In view of the above, it is important to note that learned counsel Mr. Kemo informed the court that owing to the intensity of the investigations and the amounts involved not only in this case but in the Ministry of Devolution and Planning, investigations will not take less than between 2 and 3 months.  The Applicant should however note that investigations cannot go on endlessly merely because there is a scandal in the Ministry.  Respectively, EACC would only be given a particular period of time and as requested by Mr. Kemo, to ensure that investigations are complete.  Such investigations will come up with a recommendation of whether or not the Respondent would be charged with a criminal offence.  I note that the account was frozen on 29th September, 2015.  It is now close to three months since this date.  It would be expected, given the submission by Mr.

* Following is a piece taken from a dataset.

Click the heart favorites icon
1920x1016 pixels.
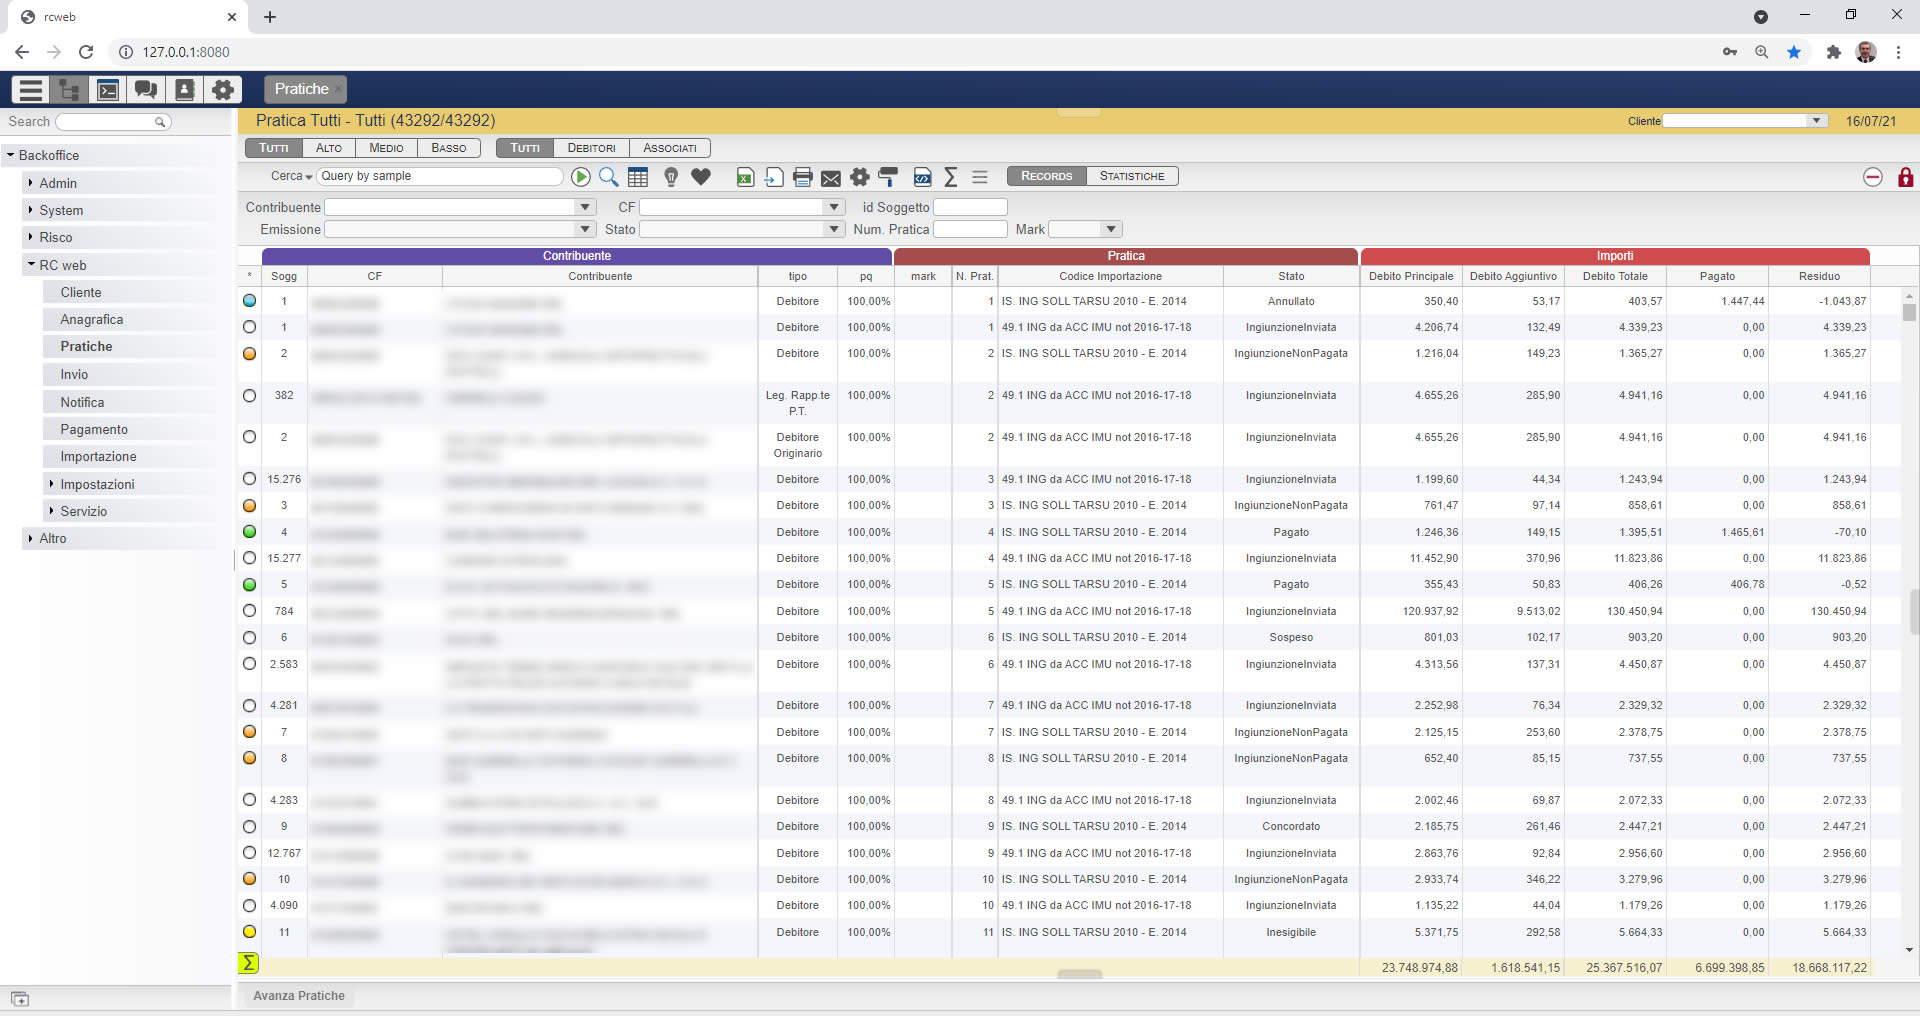pyautogui.click(x=701, y=177)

Kemo that the police ought to have completed investigations.  But in the interest of justice, I am aligned to the interest the investigations in the Ministry of Planning and Devolution has aroused.  For that, I would still give EACC sufficient time to conclude investigations.  Accordingly, the application is allowed with the follow orders:

I set aside the order of this court issued on 12th November, 2015 lifting the freezing of the Respondent’s bank account No. 030002061501 held with Paramount Bank Limited.

Effectively, the aforestated account is hereby frozen pending completion of investigations on it by EACC.

The matter will be mentioned on 11th February, 2016 to confirm if EACC had completed investigations.

DATED and DELIVERED this 17th day of November, 2015.

G.W. NGENYE-MACHARIA

JUDGE

In the presence of:

Miss Kahoro for the Applicant

Karoki holding brief for Wandugi for the Respondent.